Over the next couple days, the mare deteriorated systemically and repeat radiographs revealed sinking and rotation. Due to concerns about quality of life, the euthanasia was elected. The mare had recently come from the Midwest and was not vaccinated for PHF.


the PHF Dam

Within  a couple hours have euthanizing my first patient, I heard the pager sounds echoing through the hospital in sequence. My pager eventually went off (it awkwardly goes off 45-60 seconds after everyone elses’).

ER PHF to arrive in 1 hour.

The second PHF case arrived in stable condition, with no foot soreness and having already been on Oxytetracycline for 3 days. As a precaution, the trainer wanted the horse medically managed in hospital. It was during the middle of this workup that we received another hospital alert

Adult horse with suspect PHF ETA 5PM.

And as if the dam holding back PHF had broken, we had 5 more PHF cases present to the hospital over the course of 3 days. Fevers of unknown origin, foot soreness with colicky signs…everything was starting to look like PHF. It also happened to be the summer storm-a-thon. Like a torrential downpour, or the monsoons in Arizona, we received a whiplash in the form of PHF. As the PHF novelty gradually wore off, the idea of a RAO work-up, gastroscopy appointment or corneal ulcer assessment gradually gain appeal.


For those interested, below is the abstract of a peer-reviewed article about the use of cryotherapy in an attempt to reduce clinical development and presentation of laminitis.
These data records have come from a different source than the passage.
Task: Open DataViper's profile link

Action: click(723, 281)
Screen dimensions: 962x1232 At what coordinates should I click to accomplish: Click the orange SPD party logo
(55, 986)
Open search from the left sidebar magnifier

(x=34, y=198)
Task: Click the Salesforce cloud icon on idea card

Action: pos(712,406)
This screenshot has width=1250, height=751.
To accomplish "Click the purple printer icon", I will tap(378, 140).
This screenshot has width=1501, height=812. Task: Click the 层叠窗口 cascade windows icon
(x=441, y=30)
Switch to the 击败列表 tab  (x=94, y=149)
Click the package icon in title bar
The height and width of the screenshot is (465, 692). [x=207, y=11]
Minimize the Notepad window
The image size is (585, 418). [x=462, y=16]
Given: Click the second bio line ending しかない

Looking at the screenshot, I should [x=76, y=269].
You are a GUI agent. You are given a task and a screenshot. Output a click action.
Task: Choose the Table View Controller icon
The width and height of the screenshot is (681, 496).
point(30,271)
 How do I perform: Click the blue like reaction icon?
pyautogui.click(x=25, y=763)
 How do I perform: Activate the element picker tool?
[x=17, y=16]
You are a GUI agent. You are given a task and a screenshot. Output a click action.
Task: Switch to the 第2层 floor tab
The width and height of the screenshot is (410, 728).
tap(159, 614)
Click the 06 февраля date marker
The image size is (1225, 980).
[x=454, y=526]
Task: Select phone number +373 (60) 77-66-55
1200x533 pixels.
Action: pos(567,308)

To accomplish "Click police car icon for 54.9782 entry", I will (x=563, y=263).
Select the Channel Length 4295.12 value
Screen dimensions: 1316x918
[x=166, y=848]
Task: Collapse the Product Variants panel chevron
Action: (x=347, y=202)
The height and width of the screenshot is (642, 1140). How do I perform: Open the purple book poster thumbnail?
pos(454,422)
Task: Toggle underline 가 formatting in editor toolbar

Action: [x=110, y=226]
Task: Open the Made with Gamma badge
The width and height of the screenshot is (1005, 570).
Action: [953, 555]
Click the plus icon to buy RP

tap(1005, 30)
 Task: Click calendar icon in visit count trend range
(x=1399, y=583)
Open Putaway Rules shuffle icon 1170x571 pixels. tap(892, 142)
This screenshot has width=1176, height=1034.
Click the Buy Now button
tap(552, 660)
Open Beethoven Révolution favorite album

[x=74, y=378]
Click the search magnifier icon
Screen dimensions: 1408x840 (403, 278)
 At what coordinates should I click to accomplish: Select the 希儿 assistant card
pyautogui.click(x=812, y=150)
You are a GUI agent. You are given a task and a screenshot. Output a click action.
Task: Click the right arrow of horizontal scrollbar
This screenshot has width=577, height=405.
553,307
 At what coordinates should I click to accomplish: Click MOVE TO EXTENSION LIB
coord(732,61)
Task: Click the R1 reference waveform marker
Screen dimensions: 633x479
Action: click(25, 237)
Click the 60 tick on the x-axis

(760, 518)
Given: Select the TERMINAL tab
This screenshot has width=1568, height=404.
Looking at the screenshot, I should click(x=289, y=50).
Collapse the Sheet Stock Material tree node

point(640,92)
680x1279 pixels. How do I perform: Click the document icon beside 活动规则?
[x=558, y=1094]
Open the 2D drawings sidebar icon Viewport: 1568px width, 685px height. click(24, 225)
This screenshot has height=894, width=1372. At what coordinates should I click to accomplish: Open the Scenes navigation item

Prophylactic digital cryotherapy is associated with decreased incidence of laminitis in horses diagnosed with colitis

A. Kullmann1, S. J. Holcombe1,*, S. D. Hurcombe3, H. A. Roessner1, J. G. Hauptman2, R. J. Geor1 andJ. Belknap3. DOI: 10.1111/evj.12156

Summary: Recent research suggested that prophylactic digital cryotherapy (ICE) improved lameness scores, diminished histological changes and early laminar inflammatory signalling in horses following oligofructose administration. In clinical practice, horses at risk for sepsis-associated laminitis receive ICE. Evidence to support this practice is lacking.

Methods: Medical records for horses admitted to 2 university hospitals diagnosed with colitis with evidence of systemic inflammatory response from 2002 to 2012 were reviewed. Horses were excluded if they exhibited signs of laminitis at admission, were ponies, miniature or draught breeds, or <2 years old. Data were analysed using univariate and multivariate logistic regression.

Results: Twenty-seven of 130 horses (21%) developed laminitis. Seven of 69 (10%) horses treated with ICE developed laminitis compared with 20/61 (33%) horses that developed laminitis but did not receive ICE. Factors associated with laminitis included site of hospitalisation, admission respiratory rate and blood L-lactate, and ICE, P<0.05. Horses treated with ICE had 10 times less odds of developing laminitis compared with horses treated without ICE (odds ratio 0.11, 95% confidence limit 0.03–0.44). Sixteen horses (16/130, 12%) were subjected to euthanasia in hospital. Fourteen of these horses had laminitis and 2 did not develop laminitis. Survival for horses with colitis that developed laminitis was 13/27 (48%) compared with survival for horses with colitis that did not develop laminitis, 101/103 (98%).

Conclusion: Laminitis occurred in more clinically compromised horses. Use of ICE reduced the incidence of clinical laminitis in the study population suggesting that digital cryotherapy is an effective prophylactic strategy for the prevention of laminitis in horses with colitis.